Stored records
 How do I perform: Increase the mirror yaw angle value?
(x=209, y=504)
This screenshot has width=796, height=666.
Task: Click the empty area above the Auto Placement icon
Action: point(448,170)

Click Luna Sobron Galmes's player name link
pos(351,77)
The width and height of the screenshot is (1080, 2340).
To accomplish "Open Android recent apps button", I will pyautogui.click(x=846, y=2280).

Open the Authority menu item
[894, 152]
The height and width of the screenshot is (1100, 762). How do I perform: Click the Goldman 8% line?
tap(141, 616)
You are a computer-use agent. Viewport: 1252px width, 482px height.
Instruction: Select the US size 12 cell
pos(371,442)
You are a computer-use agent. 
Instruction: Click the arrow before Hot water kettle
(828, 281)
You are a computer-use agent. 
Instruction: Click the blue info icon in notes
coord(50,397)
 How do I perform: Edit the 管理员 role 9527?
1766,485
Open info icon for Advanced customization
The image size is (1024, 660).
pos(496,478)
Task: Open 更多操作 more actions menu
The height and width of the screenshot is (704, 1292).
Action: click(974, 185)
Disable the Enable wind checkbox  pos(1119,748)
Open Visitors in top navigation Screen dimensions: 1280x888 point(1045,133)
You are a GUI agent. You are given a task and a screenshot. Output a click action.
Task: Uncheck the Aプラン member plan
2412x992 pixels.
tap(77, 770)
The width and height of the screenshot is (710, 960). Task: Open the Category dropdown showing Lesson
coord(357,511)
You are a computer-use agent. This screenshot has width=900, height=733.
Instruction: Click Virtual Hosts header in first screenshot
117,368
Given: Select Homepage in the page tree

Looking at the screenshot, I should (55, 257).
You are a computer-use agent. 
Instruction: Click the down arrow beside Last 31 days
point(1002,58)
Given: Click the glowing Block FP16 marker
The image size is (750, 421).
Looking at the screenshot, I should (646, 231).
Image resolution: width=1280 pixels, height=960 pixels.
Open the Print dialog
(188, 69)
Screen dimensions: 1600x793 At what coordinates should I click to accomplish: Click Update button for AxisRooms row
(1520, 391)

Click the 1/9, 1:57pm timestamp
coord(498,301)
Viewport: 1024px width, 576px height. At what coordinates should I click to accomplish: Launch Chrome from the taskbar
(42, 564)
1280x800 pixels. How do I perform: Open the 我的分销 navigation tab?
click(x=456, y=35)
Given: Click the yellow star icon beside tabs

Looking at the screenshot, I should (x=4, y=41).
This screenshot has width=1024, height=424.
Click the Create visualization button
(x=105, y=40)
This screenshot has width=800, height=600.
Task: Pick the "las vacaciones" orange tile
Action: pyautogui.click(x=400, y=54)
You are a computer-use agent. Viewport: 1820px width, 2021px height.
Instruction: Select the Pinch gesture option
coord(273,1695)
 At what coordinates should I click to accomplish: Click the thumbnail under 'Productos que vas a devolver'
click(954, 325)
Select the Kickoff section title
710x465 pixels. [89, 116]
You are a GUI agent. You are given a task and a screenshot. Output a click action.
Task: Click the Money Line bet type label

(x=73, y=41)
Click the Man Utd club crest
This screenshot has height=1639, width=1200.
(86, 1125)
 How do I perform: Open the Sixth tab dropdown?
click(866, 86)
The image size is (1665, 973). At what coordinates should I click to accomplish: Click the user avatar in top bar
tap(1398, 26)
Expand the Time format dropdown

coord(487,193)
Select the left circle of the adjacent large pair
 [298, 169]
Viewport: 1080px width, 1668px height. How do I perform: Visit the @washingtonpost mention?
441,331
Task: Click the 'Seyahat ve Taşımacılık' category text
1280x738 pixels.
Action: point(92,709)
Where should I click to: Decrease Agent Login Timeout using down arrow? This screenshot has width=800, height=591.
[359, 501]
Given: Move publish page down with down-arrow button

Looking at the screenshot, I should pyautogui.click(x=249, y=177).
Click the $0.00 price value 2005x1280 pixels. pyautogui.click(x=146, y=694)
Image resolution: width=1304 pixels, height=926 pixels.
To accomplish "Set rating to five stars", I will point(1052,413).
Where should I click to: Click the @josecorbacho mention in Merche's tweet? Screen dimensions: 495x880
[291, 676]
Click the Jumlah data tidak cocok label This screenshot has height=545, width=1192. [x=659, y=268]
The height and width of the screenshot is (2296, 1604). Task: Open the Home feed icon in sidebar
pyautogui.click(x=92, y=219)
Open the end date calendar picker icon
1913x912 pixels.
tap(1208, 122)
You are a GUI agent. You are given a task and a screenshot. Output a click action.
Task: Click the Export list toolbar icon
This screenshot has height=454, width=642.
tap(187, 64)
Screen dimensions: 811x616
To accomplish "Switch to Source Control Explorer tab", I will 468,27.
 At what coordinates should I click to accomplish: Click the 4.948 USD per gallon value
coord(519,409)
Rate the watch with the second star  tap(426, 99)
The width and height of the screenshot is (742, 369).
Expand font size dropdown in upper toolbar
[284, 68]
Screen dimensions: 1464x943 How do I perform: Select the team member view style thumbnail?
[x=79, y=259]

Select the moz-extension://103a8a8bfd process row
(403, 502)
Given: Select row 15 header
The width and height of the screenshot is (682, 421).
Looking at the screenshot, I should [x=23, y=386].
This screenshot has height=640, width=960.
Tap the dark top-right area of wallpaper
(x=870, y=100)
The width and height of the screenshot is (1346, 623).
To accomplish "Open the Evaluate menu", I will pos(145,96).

**Description of the task**:
The data is to be given again in full, with every line exact.

**Task solution**:
 How do I perform: Increase the mirror yaw angle value?
(x=209, y=504)
This screenshot has width=796, height=666.
Task: Click the empty area above the Auto Placement icon
Action: point(448,170)

Click Luna Sobron Galmes's player name link
pos(351,77)
The width and height of the screenshot is (1080, 2340).
To accomplish "Open Android recent apps button", I will pyautogui.click(x=846, y=2280).

Open the Authority menu item
[894, 152]
The height and width of the screenshot is (1100, 762). How do I perform: Click the Goldman 8% line?
tap(141, 616)
You are a computer-use agent. Viewport: 1252px width, 482px height.
Instruction: Select the US size 12 cell
pos(371,442)
You are a computer-use agent. 
Instruction: Click the arrow before Hot water kettle
(828, 281)
You are a computer-use agent. 
Instruction: Click the blue info icon in notes
coord(50,397)
 How do I perform: Edit the 管理员 role 9527?
1766,485
Open info icon for Advanced customization
The image size is (1024, 660).
pos(496,478)
Task: Open 更多操作 more actions menu
The height and width of the screenshot is (704, 1292).
Action: click(974, 185)
Disable the Enable wind checkbox  pos(1119,748)
Open Visitors in top navigation Screen dimensions: 1280x888 point(1045,133)
You are a GUI agent. You are given a task and a screenshot. Output a click action.
Task: Uncheck the Aプラン member plan
2412x992 pixels.
tap(77, 770)
The width and height of the screenshot is (710, 960). Task: Open the Category dropdown showing Lesson
coord(357,511)
You are a computer-use agent. This screenshot has width=900, height=733.
Instruction: Click Virtual Hosts header in first screenshot
117,368
Given: Select Homepage in the page tree

Looking at the screenshot, I should (55, 257).
You are a computer-use agent. 
Instruction: Click the down arrow beside Last 31 days
point(1002,58)
Given: Click the glowing Block FP16 marker
The image size is (750, 421).
Looking at the screenshot, I should (646, 231).
Image resolution: width=1280 pixels, height=960 pixels.
Open the Print dialog
(188, 69)
Screen dimensions: 1600x793 At what coordinates should I click to accomplish: Click Update button for AxisRooms row
(1520, 391)

Click the 1/9, 1:57pm timestamp
coord(498,301)
Viewport: 1024px width, 576px height. At what coordinates should I click to accomplish: Launch Chrome from the taskbar
(42, 564)
1280x800 pixels. How do I perform: Open the 我的分销 navigation tab?
click(x=456, y=35)
Given: Click the yellow star icon beside tabs

Looking at the screenshot, I should (x=4, y=41).
This screenshot has width=1024, height=424.
Click the Create visualization button
(x=105, y=40)
This screenshot has width=800, height=600.
Task: Pick the "las vacaciones" orange tile
Action: pyautogui.click(x=400, y=54)
You are a computer-use agent. Viewport: 1820px width, 2021px height.
Instruction: Select the Pinch gesture option
coord(273,1695)
 At what coordinates should I click to accomplish: Click the thumbnail under 'Productos que vas a devolver'
click(954, 325)
Select the Kickoff section title
710x465 pixels. [89, 116]
You are a GUI agent. You are given a task and a screenshot. Output a click action.
Task: Click the Money Line bet type label

(x=73, y=41)
Click the Man Utd club crest
This screenshot has height=1639, width=1200.
(86, 1125)
 How do I perform: Open the Sixth tab dropdown?
click(866, 86)
The image size is (1665, 973). At what coordinates should I click to accomplish: Click the user avatar in top bar
tap(1398, 26)
Expand the Time format dropdown

coord(487,193)
Select the left circle of the adjacent large pair
 [298, 169]
Viewport: 1080px width, 1668px height. How do I perform: Visit the @washingtonpost mention?
441,331
Task: Click the 'Seyahat ve Taşımacılık' category text
1280x738 pixels.
Action: point(92,709)
Where should I click to: Decrease Agent Login Timeout using down arrow? This screenshot has width=800, height=591.
[359, 501]
Given: Move publish page down with down-arrow button

Looking at the screenshot, I should pyautogui.click(x=249, y=177).
Click the $0.00 price value 2005x1280 pixels. pyautogui.click(x=146, y=694)
Image resolution: width=1304 pixels, height=926 pixels.
To accomplish "Set rating to five stars", I will point(1052,413).
Where should I click to: Click the @josecorbacho mention in Merche's tweet? Screen dimensions: 495x880
[291, 676]
Click the Jumlah data tidak cocok label This screenshot has height=545, width=1192. [x=659, y=268]
The height and width of the screenshot is (2296, 1604). Task: Open the Home feed icon in sidebar
pyautogui.click(x=92, y=219)
Open the end date calendar picker icon
1913x912 pixels.
tap(1208, 122)
You are a GUI agent. You are given a task and a screenshot. Output a click action.
Task: Click the Export list toolbar icon
This screenshot has height=454, width=642.
tap(187, 64)
Screen dimensions: 811x616
To accomplish "Switch to Source Control Explorer tab", I will 468,27.
 At what coordinates should I click to accomplish: Click the 4.948 USD per gallon value
coord(519,409)
Rate the watch with the second star  tap(426, 99)
The width and height of the screenshot is (742, 369).
Expand font size dropdown in upper toolbar
[284, 68]
Screen dimensions: 1464x943 How do I perform: Select the team member view style thumbnail?
[x=79, y=259]

Select the moz-extension://103a8a8bfd process row
(403, 502)
Given: Select row 15 header
The width and height of the screenshot is (682, 421).
Looking at the screenshot, I should [x=23, y=386].
This screenshot has height=640, width=960.
Tap the dark top-right area of wallpaper
(x=870, y=100)
The width and height of the screenshot is (1346, 623).
To accomplish "Open the Evaluate menu", I will pos(145,96).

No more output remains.